By Sarah Mazirwe – Kampala, Uganda, Friday, January 31, 2020.

Janet Kataaha Museveni is Minister of Education and Sports and wife of Ugandan President, Yoweri Museveni.

Uganda’s National Curriculum Development Centre (NCDC) under the Education Ministry has phased out termly examinations in the newly revised lower secondary curriculum. According to the new curriculum, learning will be learner-centered, not teacher-centered.

Under the former curriculum, the school calendar had three terms that run from January to early December and on each term, the students would do end of term examinations.

NCDC has instead introduced projects which the students will be doing ae every end of the topic while teachers instead of doing exams will be recording their achievements daily and support them where they have failed.

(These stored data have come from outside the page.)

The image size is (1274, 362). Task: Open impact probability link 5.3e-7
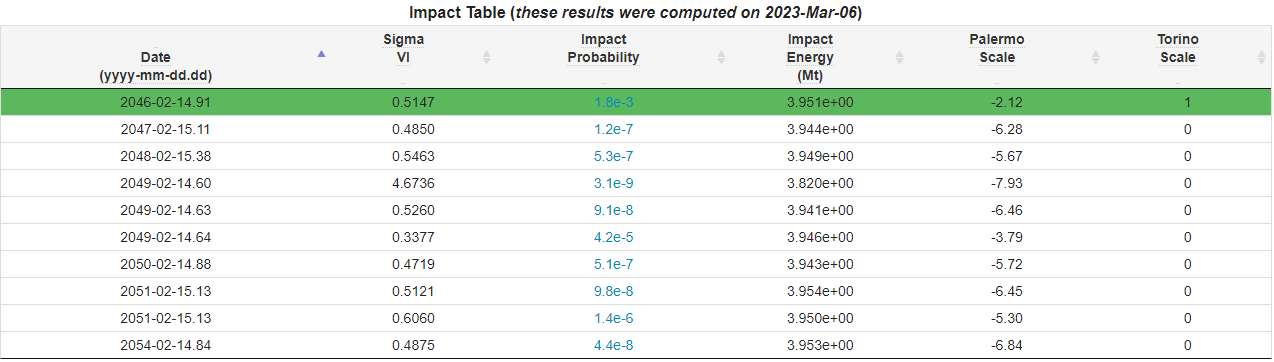click(x=613, y=156)
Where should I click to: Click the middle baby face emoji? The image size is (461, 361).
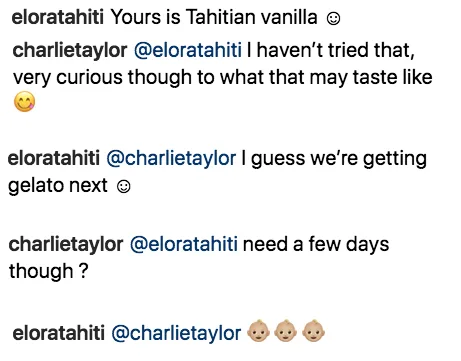[x=286, y=331]
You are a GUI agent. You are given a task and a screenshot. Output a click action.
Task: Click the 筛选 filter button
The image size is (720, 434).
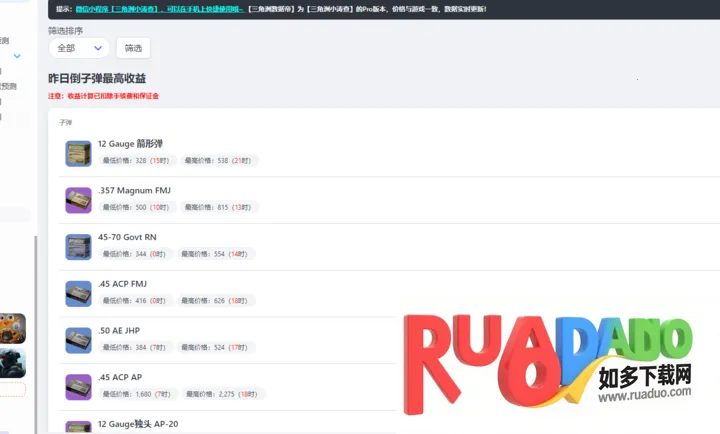pyautogui.click(x=133, y=48)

James Aisle Droti, the NCDC specialist said teachers can, however, administer end of year examinations for purposes of giving feedback to parents on how their children performed.

The feedback will be in the form of identifiers, which will be grouped between one to three. Children who appear in identifier one will mean they have acquired basic information and need support while those in groups two and three achieved to a greater extent.

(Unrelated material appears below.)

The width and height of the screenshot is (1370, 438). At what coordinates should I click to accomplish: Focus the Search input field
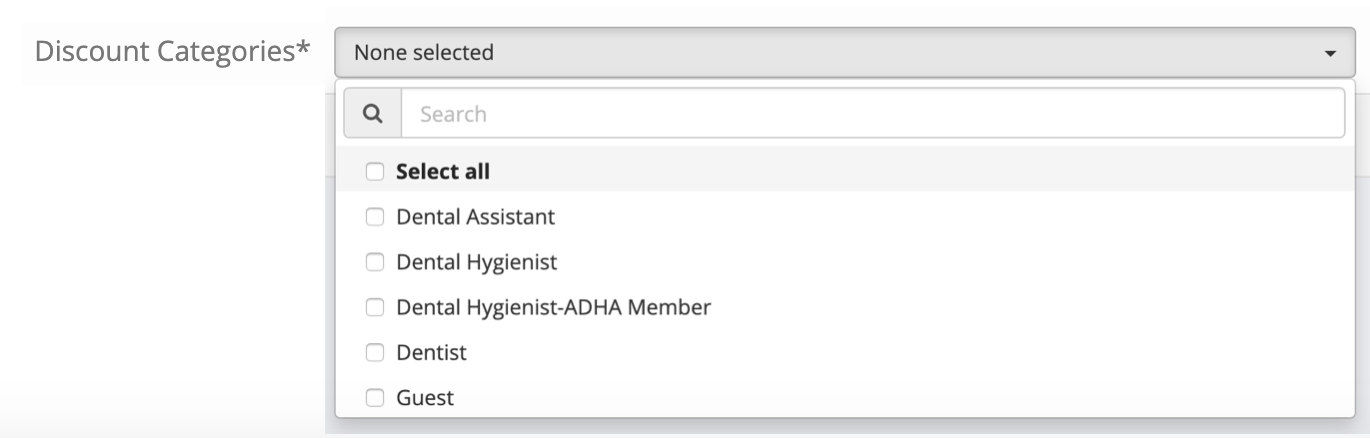click(873, 114)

“Those beginning of the term, midterm, and end of term tests are not necessary because a teacher will be doing classroom-based assessment. We expect a teacher to observe students during activity and engage them in a conversation through questioning. We expect learners to come up with an exercise, project or assignment and a teacher will evaluate how a child has progressed,” Droti said.

According to the Uganda Bureau of Statistics report, the unemployment rate for young people in Uganda ages 15–24 is 83%. This rate is even higher for those who have formal degrees and live in urban areas. This is due to the disconnect between the degree achieved and the vocational skills needed for the jobs that are in demand for workers.

Over time, education experts have attributed the growing poverty and joblessness in the country to the outdated educational curriculum which is preparing Ugandans for nonexistent jobs.

Prof Jacques Zeelen, the UNESCO chairperson in 2017 said the marathon education system prepares Ugandans to study from pre-primary school to University without acquiring any skills in between the studies and those who drop out before reaching University, do not bother to acquire a skill for available jobs so that they can later go back to school.

What Has Been Changed? 

Uganda Certificate of Education (UCE) has also been changed to Uganda Certificate for Lower Secondary Education. The instruction time in school by teachers has been changed from 8 am to 4:30 pm to 8 am to 2.55 pm but the school day will run up to 4.30 pm each working day. Each lesson is 40 minutes which will add up to 40 periods per week.

Alex Kakooza, Permanent Secretary at the Education Ministry said they are training teachers who will begin with the pioneer Senior One students when they report on February 17. The government this week extended the reporting date for students at this level in some schools where teacher training is being conducted from February 3 to February 10 to allow them to conclude the training on the new curriculum.

Droti defended the rollout saying the new curriculum will use the environment as a laboratory for the students. In the new curriculum, subjects have been reduced from 43 to 21. Schools will be expected to offer 11 compulsory subjects at Senior One and Two in addition to one elective. At Senior three and Four, students will take seven compulsory subjects plus two electives.